His dispirited followers, now reduced to near half of their original numbers, first attempted to cross the country to Mexico; but being compelled to again turn eastward, they constructed barks, sailed down the Mississippi, and following the coast of the Mexican Gulf, reached the Spanish settlements near the site of Tampico, in Mexico, in September, 1543. Thus terminated an expedition of more than four years, extraordinary in duration, and distinguished as being the first visit of Europeans to "the great father of waters." It was an expedition, wild and romantic in its conception, in fit keeping with that age of chivalrous adventure and visionary impulse.

EXPLORATIONS OF MARQUETTE AND LA SALLE.

JAMES MARQUETTE was one of the most zealous of that extraordinary class of men, the Jesuit Missionaries. In 1688, he repaired to St. Mary's, the outlet of Lake Superior, where he was employed in his holy calling. In his various excursions he was exposed to the inclemencies of nature and to the savage; he took his life in his hand and bade them defiance; waded through water and through snows, without the comfort of a fire; subsisted on pounded maize; was frequently without any other food than the unwholesome moss gathered from the rocks; traveled far and wide, but never without peril. Still, said he, life in the wilderness had its charms his heart swelled with rapture as he moved over the waters, transparent as the most limpid fountain.

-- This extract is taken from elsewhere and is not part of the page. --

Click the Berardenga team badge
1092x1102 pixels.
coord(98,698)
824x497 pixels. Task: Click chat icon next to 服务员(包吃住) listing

While residing at St. Mary's he resolved to explore the Mississippi, of whose magnificence many tales had been told. The project was favored by Talon, the Intendant or Governor of New France, who wished to ascertain whether the Mississippi poured its mighty floods into the Pacific Ocean or into the Gulf of Mexico. On the 10th of June, 1673, he left an Indian village on Fox River, of Green Bay, beyond which the foot of a white man had never penetrated. His companions were Joliet, a French gentleman, five French voyageurs, and two Indian guides. They transported their two bark canoes on their shoulders, across the portage of Fox River, launched them on the Wisconsin, and passing down that stream, reached on the 7th of July the great "Father of Waters," which they entered with "a joy that could not be expressed," and raising their sails to new skies, and to unknown breezes, floated down this mighty river, between broad plains, garlanded with majestic forests, and checkered with illimitable prairies and island groves. They descended about one hundred and eighty miles when Marquette and Joliet landed, and followed an Indian trail about

six miles, to a village. They were met by four old men, bearing the pipe of peace, and "brilliant with many colored plumes." An aged chief received them at his cabin, and, with uplifted hands, exclaimed: "How beautiful is the sun, Frenchmen, when thou comest to visit us !-our whole village awaits thee-in peace thou shalt enter all our dwellings." Previous to their departure, an Indian chief selected a peace pipe from among his warriors, enbellished with gorgeous plumage, which he hung around the neck of Marquette, "the mysterious arbiter of peace and war-the sacred calumet-the white man's protection among savages."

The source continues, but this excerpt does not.